In seguito alla pubblicazione dell’articolo sul sito di Repubblica, Copan ha diffuso un severo comunicato per smentire diverse circostanze e chiarire la propria posizione, spiegando per esempio che l’azienda produce milioni di tamponi, più che sufficienti per tutti i clienti:
Nelle ultime settimane abbiamo consegnato agli ospedali italiani oltre 1 milione di tamponi; dall’inizio dell’epidemia, ad oggi, 19 marzo 2020, in Italia sono stati effettuati circa 200.000 test. È evidente che in Italia i tamponi non scarseggiano, tanto che non sono soggetti ad alcuna restrizione all’export, diversamente da altri articoli per uso medicale. Copan da decenni esporta negli Stati Uniti mediante distributori, che servono sia il settore pubblico sia il privato. A causa della scarsità di aerei-merci e dell’acuirsi della crisi Coronavirus, il governo USA ha recentemente organizzato un ponte aereo con un cargo militare per trasportare urgentemente i nostri tamponi.
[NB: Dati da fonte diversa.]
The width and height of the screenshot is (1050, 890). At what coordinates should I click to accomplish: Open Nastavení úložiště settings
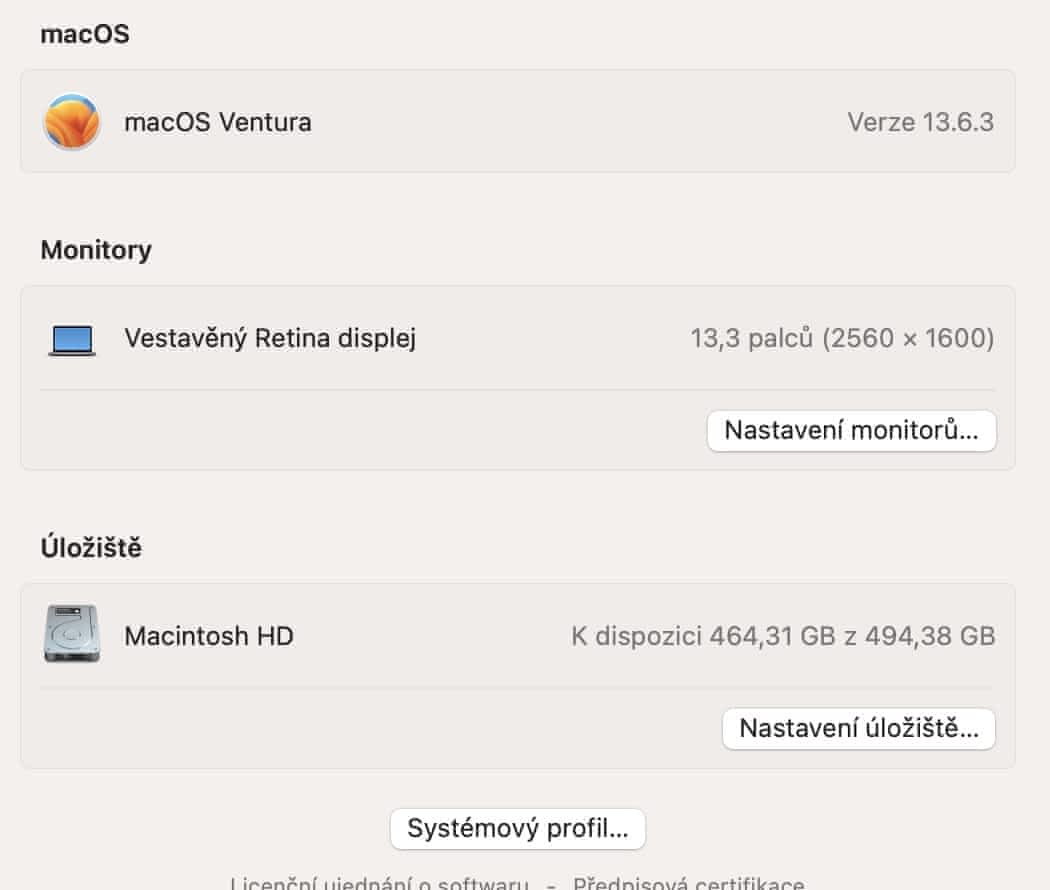pyautogui.click(x=858, y=729)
La stessa Copan ha inoltre spiegato che nei prossimi giorni saranno effettuate altre consegne verso gli Stati Uniti, aggiungendo che “la quantità inviata non è certo ‘impressionante’ rispetto alla popolazione” statunitense. L’azienda ha spiegato che l’accordo commerciale è stato effettuato tramite i classici canali e non di nascosto. Il comunicato si conclude con una riserva da parte dell’azienda di “agire nelle sedi giudiziarie competenti per tutelare la propria immagine”.
Nelle ore seguenti, Repubblica ha modificato il proprio articolo online dando conto della versione dell’azienda. Il testo è stato comunque pubblicato anche su una pagina del quotidiano odierno con il titolo “Mezzo milione di tamponi da Brescia agli Usa” con il sottotitolo: “I test che tutte le regioni invocano trasferiti in America con un jet militare. Non informato il governo. L’azienda: ‘Tutto regolare, non c’è carenza’”.